Autosomal dominant cerebellar ataxia (ADCA) associated with progressive macular degeneration, also designated olivo-ponto-cerebellar-atrophy type III (Konigsmark and Weiner, 1970) or ADCA type II (Harding, 1982, 1993), was initially described by Froment et al. (1937) and is characterized by heterogeneous clinical presentation, disease severity, and age at onset (Benomar et al., 1994; Enevoldson et al., 1994). Because of the retinopathy observed in most patients, this form of ADCA was considered to be a separate entity (OMIM database entry: 164500).
Identification of the SCA7 gene and the responsible mutation
Three independent groups mapped the responsible gene, designated SCA7 (spinocerebellar ataxia 7), to chromosome 3p and postulated that a trinucleotide CAG repeat expansion might be involved in this disease, because the phenomenon of anticipation is particularly marked in SCA7 (_20 years per generation; Gouw et al., 1995; Benomar et al., 1995; Holmberg et al., 1995).

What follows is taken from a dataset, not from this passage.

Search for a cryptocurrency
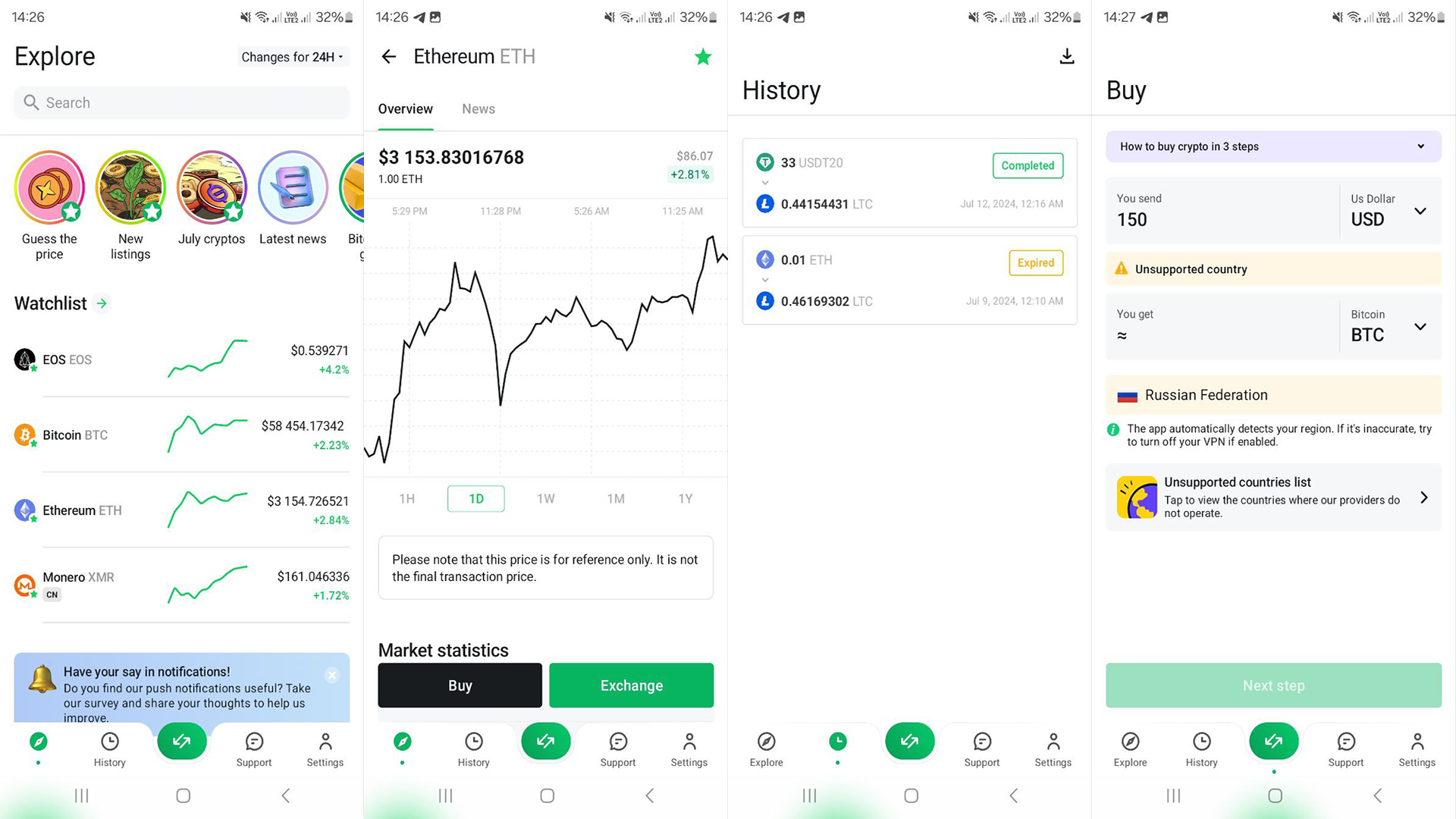 [182, 102]
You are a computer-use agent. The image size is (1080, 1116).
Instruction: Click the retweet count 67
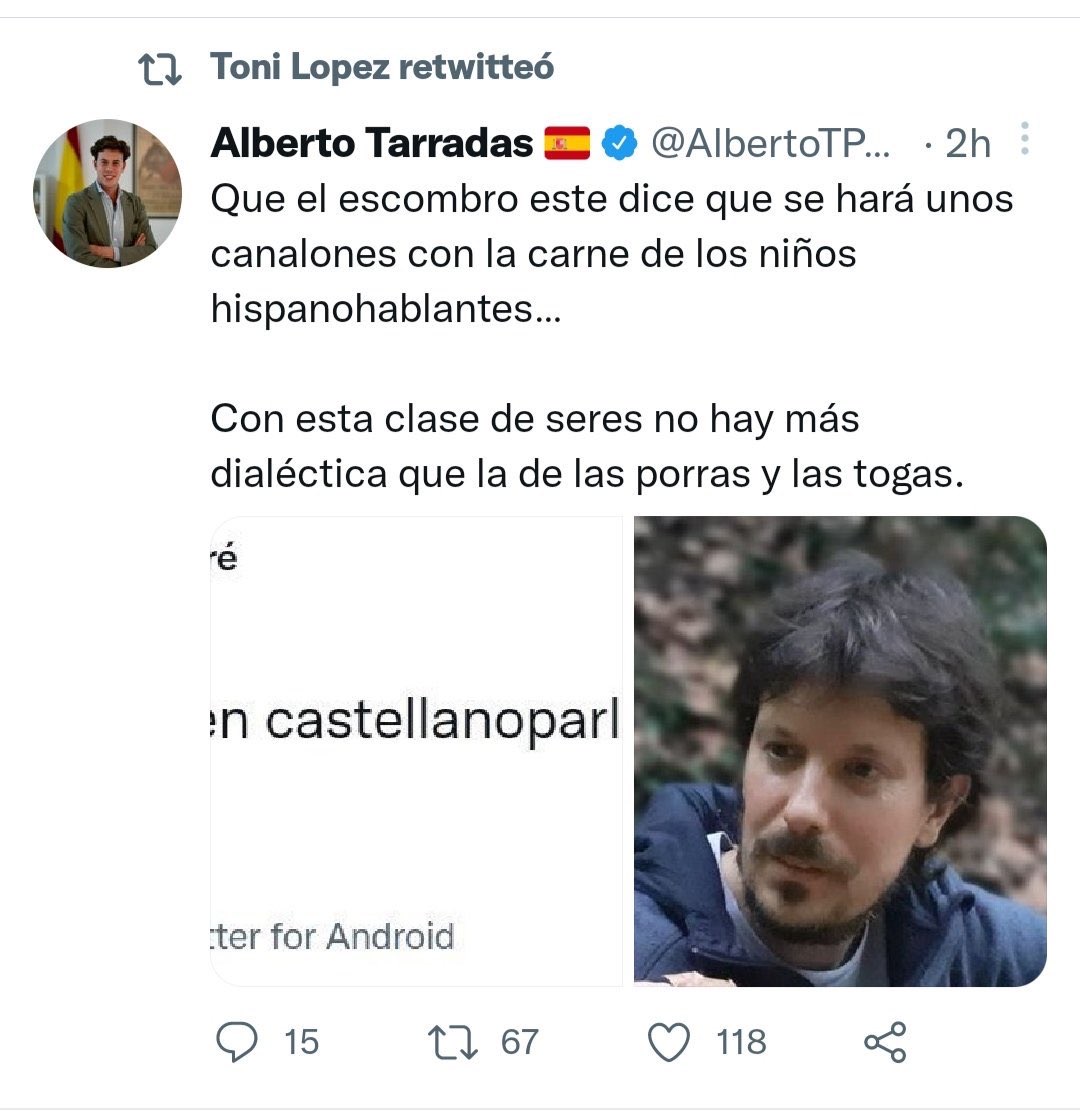[519, 1042]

A pure (CAG)10 repeat, located between markers D3S1600 and D3S1287, was found in a subclone of yeast artificial chromosome (YAC) 88-d-9 (David et al., 1997; Del-Favero et al., 1998). Polymerase chain reaction (PCR) analysis with primers flanking this CAG repeat showed the presence of an expansion in SCA7 patients (David et al., 1997; Del-Favero et al., 1998) that was confirmed by a strategy derived from the rapid expansion detection (RED) technique (Koob et al., 1998).